Symbiotic bacteria that inhabit the light-emitting organ of the Hawaiian squid Euprymna scolopes are distinctive from typical Vibrio fischeri organisms in that they are not visibly luminous when grown in laboratory culture. Therefore, the abundance of these bacteria in seawater samples cannot be estimated simply by identifying them among luminous colonies that arise on nutrient agar plates. Instead, we have used luxR and polymerase chain reaction generated luxA gene probes to identify both luminous and non-visibly luminous V. fischeri colonies by DNA-DNA hybridization. The probes were specific, hybridizing at least 50 to 100 times more strongly to immobilized DNAs from V. fischeri strains than to those of pure cultures of other related species.
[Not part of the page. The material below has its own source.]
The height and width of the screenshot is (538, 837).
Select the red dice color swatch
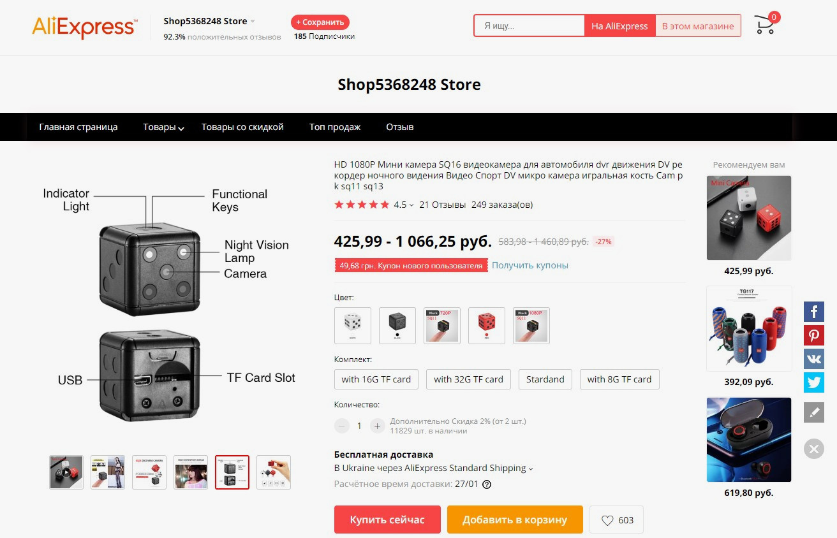tap(487, 326)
Thus, even non-visibly luminous V. fischeri colonies could be identified among colonies obtained from natural seawater samples by their probe-positive reaction. Bacteria in seawater samples, obtained either within or distant from squid habitats, were collected on membrane filters and incubated until colonies appeared. The filters were then observed for visibly luminous V. fischeri colonies and hybridized with the lux gene probes to determine the number of total V. fischeri colonies (both luminous and non-visibly luminous). We detected no significant differences in the abundance of luminous V. fischeri CFU in any of the water samples observed (≤1 to 3 CFU/100 ml). However, probe-positive colonies of V. fischeri (up to 900 CFU/100 ml) were found only in seawater collected from within the natural habitats of the squids. A number of criteria were used to confirm that these probe-positive strains were indistinguishable from symbiotic V. fischeri. Therefore, the luxA and luxR gene probes were species specific and gave a reliable estimate of the number of culturable V. fischeri colonies in natural water samples.